Fr. Don's Daily Reflection - May 3, 2022
Psalm 62: “In you alone is my soul at rest. My help comes from you.”
It rightly seems tragic to us well-off First Worlders that the wretchedly poor we see on our television screens must spend every available moment scratching out an existence. We think of ourselves as so free of that. But are we? In speaking about his return, Jesus says (Luke 17:26-37) that it will be like it was in the days of Noah: “They ate and drank, they took husbands and wives, right up to the day Noah entered the ark--and when the flood came, it destroyed them all.”
Most of our time is absorbed in eating and drinking, sleeping, planting, taking husbands and wives, building, buying and selling. They not only absorb our time but easily also our energy. The tone of Jesus' words is that we are in danger of being too bound to all these activities, good in themselves. In that way we are hardly different from the very poor.

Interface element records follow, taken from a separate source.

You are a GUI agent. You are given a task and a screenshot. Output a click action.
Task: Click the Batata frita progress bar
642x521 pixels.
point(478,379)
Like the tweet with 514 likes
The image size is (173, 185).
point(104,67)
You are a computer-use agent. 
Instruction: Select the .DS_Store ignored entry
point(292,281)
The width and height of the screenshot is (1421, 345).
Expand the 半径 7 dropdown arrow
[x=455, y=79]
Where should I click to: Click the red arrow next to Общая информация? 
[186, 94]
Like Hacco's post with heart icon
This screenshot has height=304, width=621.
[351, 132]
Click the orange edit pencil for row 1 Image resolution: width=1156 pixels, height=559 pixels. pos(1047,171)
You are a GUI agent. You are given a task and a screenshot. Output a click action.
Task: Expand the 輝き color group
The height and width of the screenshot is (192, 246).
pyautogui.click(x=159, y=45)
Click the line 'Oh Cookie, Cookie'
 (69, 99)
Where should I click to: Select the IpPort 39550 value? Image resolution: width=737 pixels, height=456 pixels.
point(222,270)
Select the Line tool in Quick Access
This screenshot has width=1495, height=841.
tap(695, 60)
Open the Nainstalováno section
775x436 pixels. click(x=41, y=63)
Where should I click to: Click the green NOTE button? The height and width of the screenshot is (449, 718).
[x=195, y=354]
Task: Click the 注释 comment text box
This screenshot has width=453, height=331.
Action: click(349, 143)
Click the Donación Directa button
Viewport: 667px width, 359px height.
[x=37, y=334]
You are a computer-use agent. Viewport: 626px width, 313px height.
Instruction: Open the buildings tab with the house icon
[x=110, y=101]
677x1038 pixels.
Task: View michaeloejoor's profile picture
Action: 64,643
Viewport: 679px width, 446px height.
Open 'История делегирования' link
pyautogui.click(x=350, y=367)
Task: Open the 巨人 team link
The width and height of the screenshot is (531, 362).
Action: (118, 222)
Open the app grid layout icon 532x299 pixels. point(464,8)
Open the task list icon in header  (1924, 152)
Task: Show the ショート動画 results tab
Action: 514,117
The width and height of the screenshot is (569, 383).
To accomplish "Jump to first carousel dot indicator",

We have so much and yet we still push ourselves to have more and more, to more absorption in all these activities. Jesus tells us to take all this a little less seriously and to leave some space and time for attention to the end and the world to come. The end, whether of our world or our lives, will come in the midst of the ordinary pursuits of daily life. Definitely, they are not wrong in themselves; it's only that we need to keep them in perspective, not allow ourselves to be drowned in them. The mandatory isolation at times may give us the motivation and the time to be more introspective.
There should be time in our lives for each other, for God, for prayer and reflection, for worship, for silence, even for so-called useless things like poetry, games, music and dancing. Possibly those of us who do take time for these things have an obligation to witness to this at home and in public.
Psalm 27: “I believe I shall see the Lord’s goodness / in the land of the living.
Wait for the Lord; be strong; / be stouthearted, and wait for the Lord!”